Forum Moderators: open
IP: 68.142.243.nnn
rDNS: ycar5.mobile.re3.yahoo.com
UA: blank
Headers: none
Referer: none
This has been going on for a few months now. All accesses are blocked with a 405 or 403 because of the stupid access codes. I log known mobile UAs and unknown UAs and I have no other entries for the IP range 68.142.24n.nnn.
Does anyone have experience of this? Is it really someone using a mobile through yahoo's IP range?
[edit reason - fix typo]
[edited by: keyplyr at 11:47 pm (utc) on Jan. 14, 2010]

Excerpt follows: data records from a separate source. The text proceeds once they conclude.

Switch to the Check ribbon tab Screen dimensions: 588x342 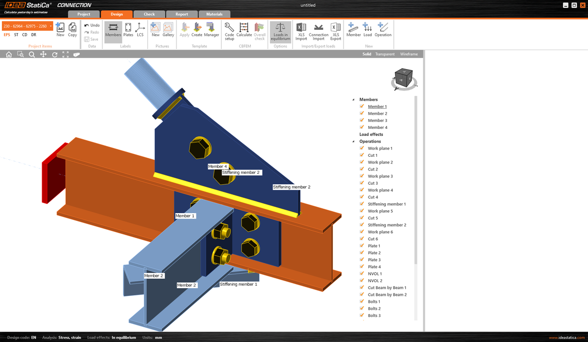pyautogui.click(x=149, y=14)
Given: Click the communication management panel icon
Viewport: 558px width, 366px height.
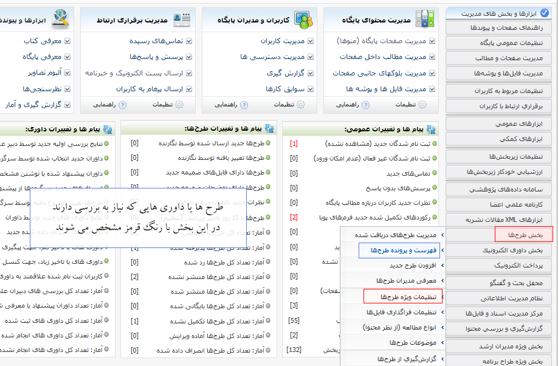Looking at the screenshot, I should (182, 19).
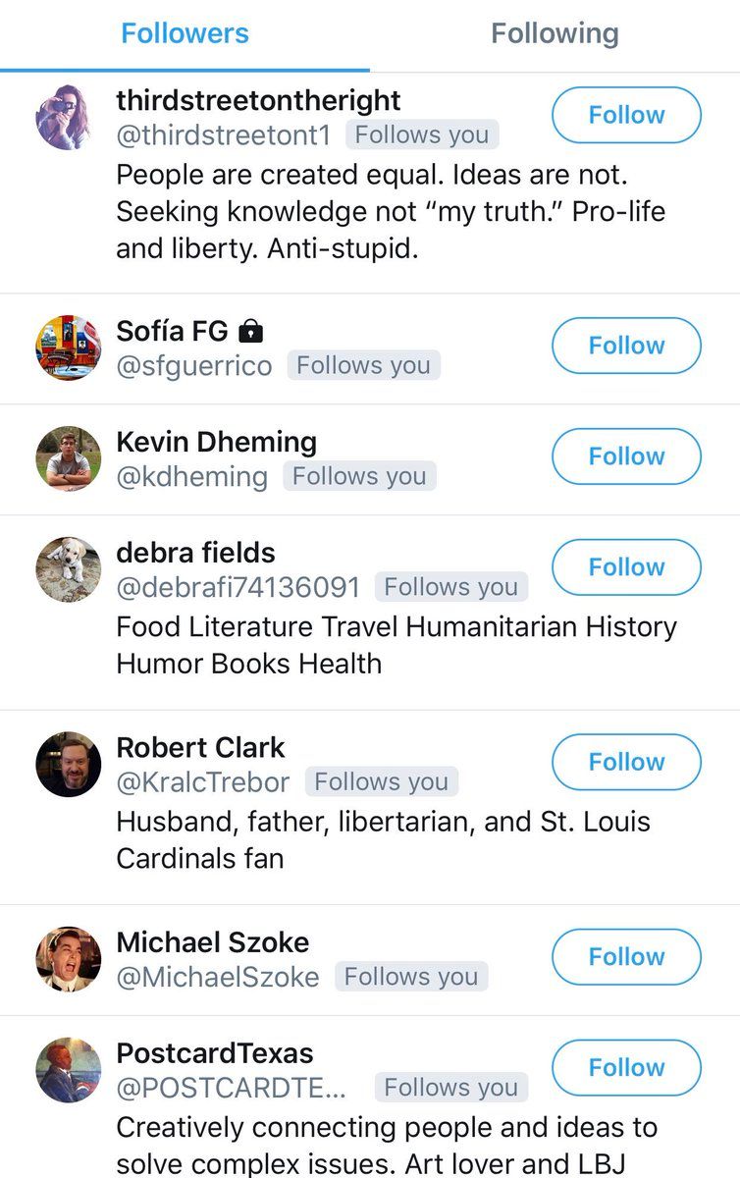Image resolution: width=740 pixels, height=1178 pixels.
Task: Select the Followers tab
Action: (185, 34)
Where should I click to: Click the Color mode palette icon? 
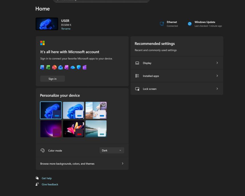(43, 151)
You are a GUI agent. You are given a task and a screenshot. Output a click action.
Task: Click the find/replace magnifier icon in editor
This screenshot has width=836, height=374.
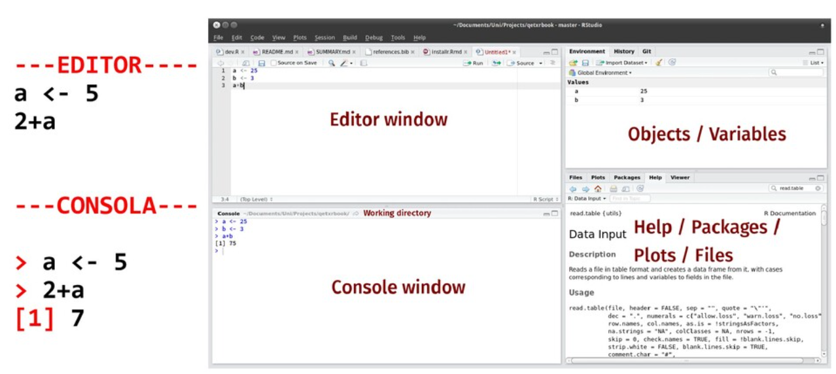coord(332,63)
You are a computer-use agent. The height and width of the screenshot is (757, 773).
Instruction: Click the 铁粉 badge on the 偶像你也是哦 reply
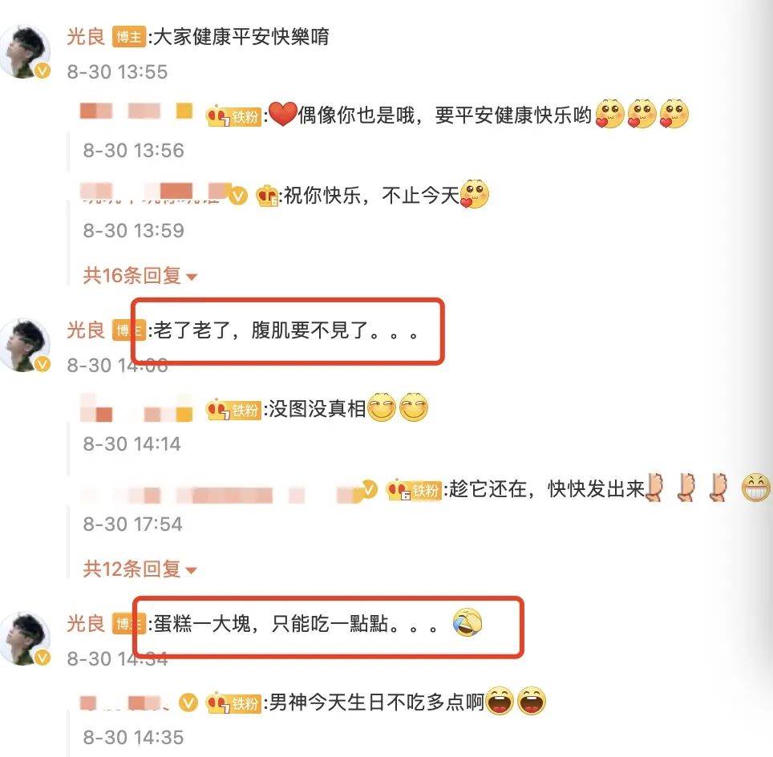coord(233,116)

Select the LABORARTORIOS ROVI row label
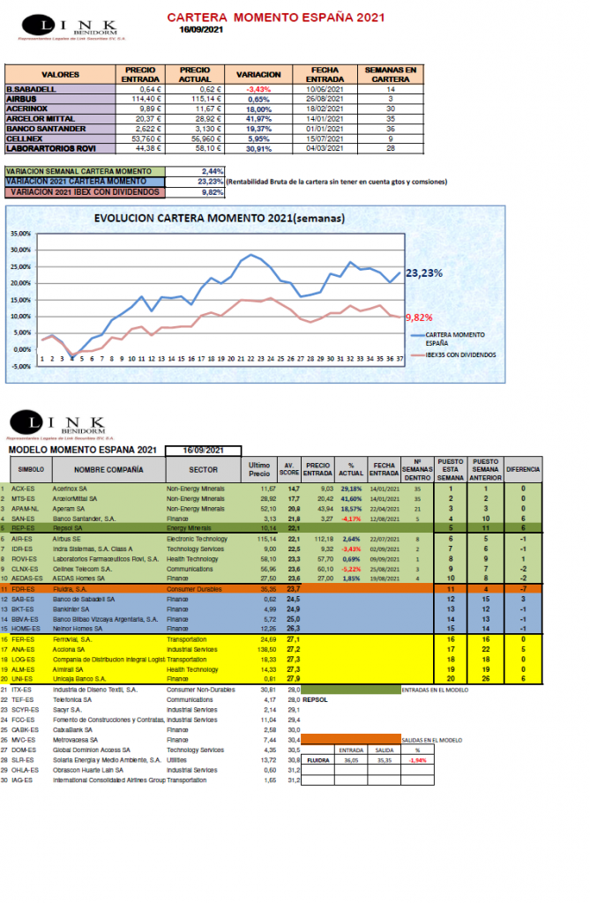click(51, 147)
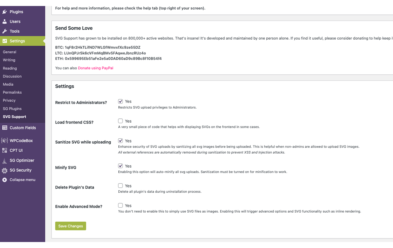Click the Users person icon
The width and height of the screenshot is (393, 248).
(5, 22)
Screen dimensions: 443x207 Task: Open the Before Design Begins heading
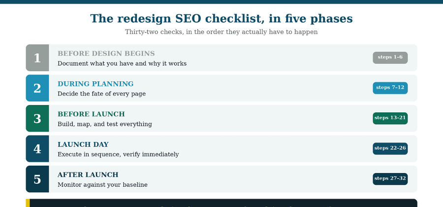point(106,53)
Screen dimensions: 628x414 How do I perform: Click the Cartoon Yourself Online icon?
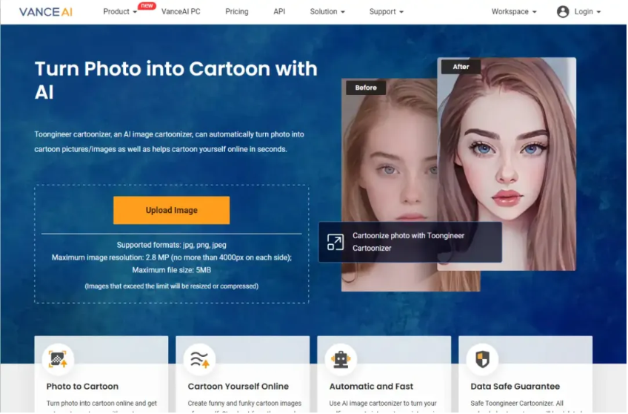(x=199, y=359)
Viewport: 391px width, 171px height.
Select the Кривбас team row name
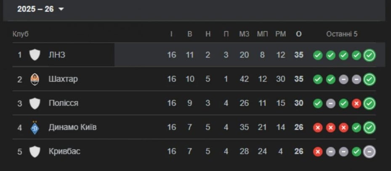pyautogui.click(x=64, y=152)
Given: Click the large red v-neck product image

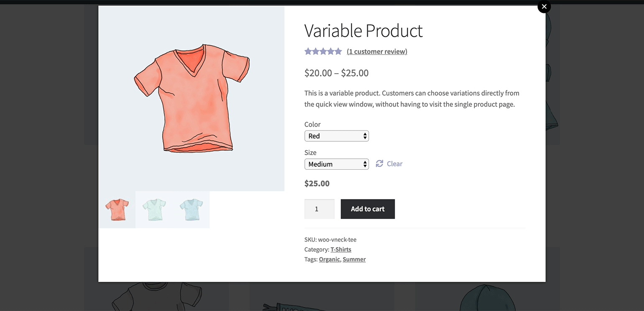Looking at the screenshot, I should pyautogui.click(x=192, y=98).
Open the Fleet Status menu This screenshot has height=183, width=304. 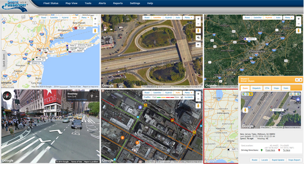51,3
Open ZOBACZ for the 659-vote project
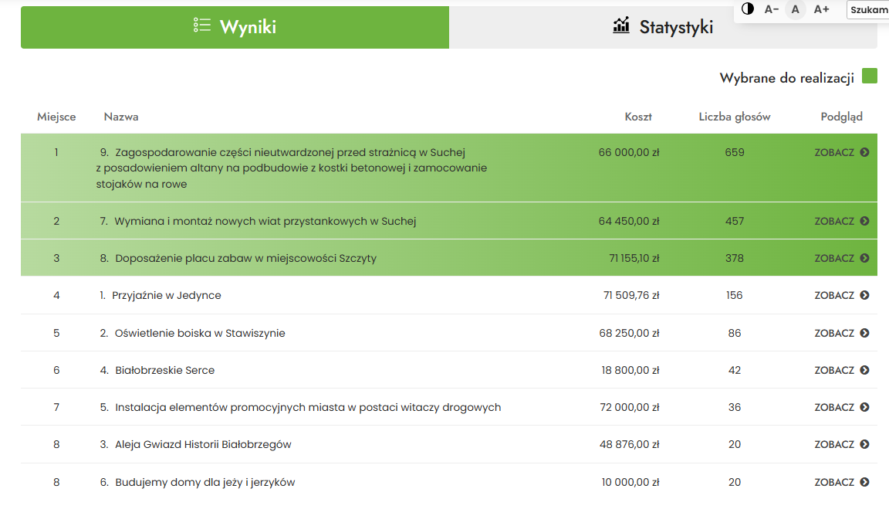 [x=841, y=152]
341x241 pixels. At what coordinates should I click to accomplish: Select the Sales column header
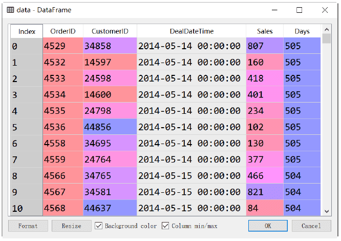265,31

Mozilla/4.0 (PSP (PlayStation Portable); 2.00) Novarra-Vision/7.3
More crap from Yahoo?
[webmasterworld.com...]
And FWIW, in a variation on the Yahoo (not mobile) server theme, here's a curious trio o' hits to two files:
proxy1.search.sp1.yahoo.net [21:09:33] file A
proxy2.search.sp1.yahoo.net [21:56:48] file B
proxy2.search.sp1.yahoo.net [21:56:49] file A
Mozilla/4.0 (compatible; MSIE 8.0; Windows NT 5.1; Trident/4.0; .NET CLR 1.0.3705; .NET CLR 1.1.4322; Media Center PC 4.0; .NET CLR 2.0.50727; OfficeLiveConnector.1.3; OfficeLivePatch.0.0; .NET CLR 3.0.4506.2152; .NET CLR 3.5.30729; yie8
robots.txt? NO
referers? None
Probably some innocent someone using Yahoo's search, right? Well, I'm not so sure... the requests were all HEADs.
I'm not sure how searching yahoo can end up hitting a site through their proxies. Can this happen? I have little experience of using yahoo for searching.
On the other hand I can see yahoo (or any other SE) offering to pick up a standard web page and modify it to a mobile format, but not being a mobile user again I have no experience of this. Hence my original question.
Yahoo-wise...
More and more with the majors, and always with the minors, I never presume to know what they're doing. Neither can I count on what they say their bots are doing, or not doing, because our many, many actual sightings here routinely contradict official statements.
Point is, watch Yahoo server-hosted accesses on your site(s). If more iffy than not, send to a page telling real people how to get in touch with you (if you don't already). And if not okay? 403. There are in-between hoops you can have them jump through, of course, and you can always check Yahoo's "Site Explorer" section --
https://siteexplorer.search.yahoo.com/
-- and see what settings are ostensibly applied to your sites.
Beyond that? For me, life's too short. They either do what they say, and/or what I say, or they get to go away.